• _WORK INSTRUCTION_: Take from the data every line in which the word "agent" is found.
(DATASET begins)
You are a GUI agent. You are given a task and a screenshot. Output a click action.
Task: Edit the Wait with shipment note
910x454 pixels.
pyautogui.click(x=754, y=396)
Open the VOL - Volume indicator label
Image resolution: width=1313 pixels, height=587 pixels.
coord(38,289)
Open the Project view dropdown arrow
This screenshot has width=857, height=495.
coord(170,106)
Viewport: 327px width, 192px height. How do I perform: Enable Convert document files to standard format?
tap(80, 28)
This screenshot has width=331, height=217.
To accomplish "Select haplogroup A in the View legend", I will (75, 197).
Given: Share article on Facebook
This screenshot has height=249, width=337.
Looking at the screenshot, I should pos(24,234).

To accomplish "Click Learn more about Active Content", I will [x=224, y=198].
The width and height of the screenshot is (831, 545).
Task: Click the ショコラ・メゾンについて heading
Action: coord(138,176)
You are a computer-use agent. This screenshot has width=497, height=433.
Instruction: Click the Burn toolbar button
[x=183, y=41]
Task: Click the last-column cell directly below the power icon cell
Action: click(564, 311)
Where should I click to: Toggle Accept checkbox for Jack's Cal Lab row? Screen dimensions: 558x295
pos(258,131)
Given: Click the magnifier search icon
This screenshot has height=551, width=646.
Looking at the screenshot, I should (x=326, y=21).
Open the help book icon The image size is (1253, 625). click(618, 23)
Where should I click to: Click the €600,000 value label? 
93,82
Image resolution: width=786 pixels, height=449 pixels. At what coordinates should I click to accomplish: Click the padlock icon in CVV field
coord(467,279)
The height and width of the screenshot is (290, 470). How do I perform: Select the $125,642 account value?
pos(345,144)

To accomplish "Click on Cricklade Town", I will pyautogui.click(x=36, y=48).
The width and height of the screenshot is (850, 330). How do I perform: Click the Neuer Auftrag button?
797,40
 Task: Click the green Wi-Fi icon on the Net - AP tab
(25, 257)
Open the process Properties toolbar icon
(DATASET ends)
• _ANSWER TO THIS TASK_:
You are a GUI agent. You are given a task and a screenshot. Output a click action.
You are a computer-use agent. This screenshot has width=497, height=433.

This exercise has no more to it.